Molly Ringwald says she saw an early draft of Pretty Woman when it was still called $3000, but she does not specifically remember turning down the role that would become one of Julia Roberts' defining parts. Ringwald, who was up for Vivian Ward, said in a 2012 Reddit AMA that she had read the script and could not recall passing on it.
The question of who might have played Vivian matters because Pretty Woman turned Roberts into a major star in the early '90s, helped solidify her as America's Sweetheart and earned her a Best Actress Golden Globe as well as her first Academy Award nomination for Best Actress. The film reaches its 35th anniversary in 2025, keeping its casting history in view.
Ringwald has been even more direct about the movie in later years. In 2023, she told that she did not really like the story and felt there was something icky about it. She also said she was uneasy with the level of stardom that came with teen-idol fame, describing a pressure that made her want to get out from under the scrutiny.

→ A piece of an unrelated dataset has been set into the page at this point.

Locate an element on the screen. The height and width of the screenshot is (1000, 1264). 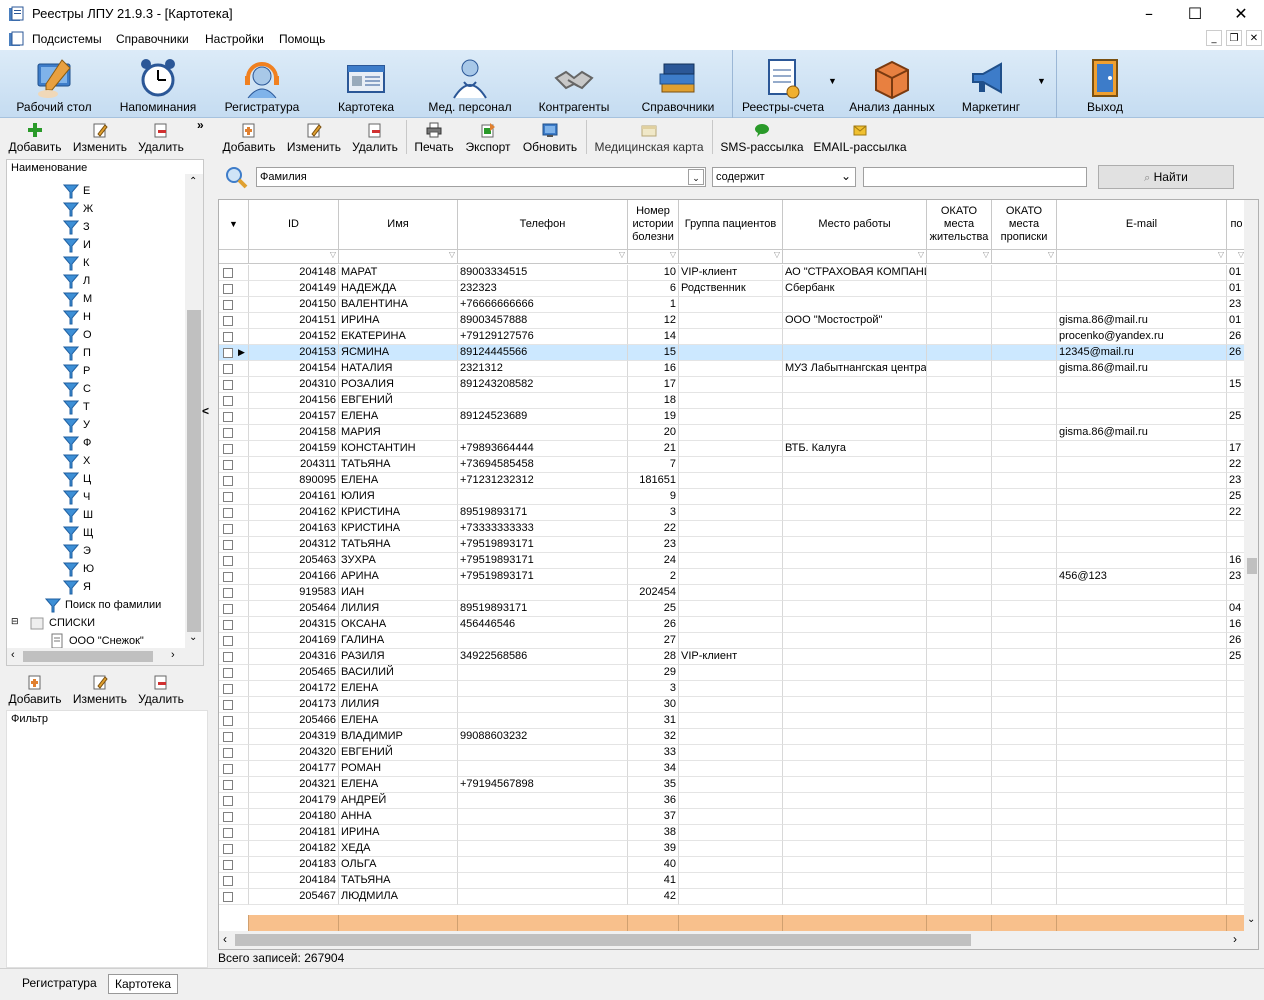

That unease fits the larger arc of Ringwald's career. She was a major Brat Pack figure in the 1980s, yet she said darker roles were not really available to her and that she was at a strange in-between stage. She was turned down for the lead in Working Girl in 1988 and for the female lead in The Silence of the Lambs in 1991, a role that went to Jodie Foster. Viewed against that backdrop, her comments on Pretty Woman are less a rejection of Roberts' performance than a snapshot of how one actress's path kept leading away from another's breakthrough.
The answer to the casting what-if is now settled by the movie itself. Pretty Woman belonged to Roberts, and the role of Vivian Ward is the one that stayed with her.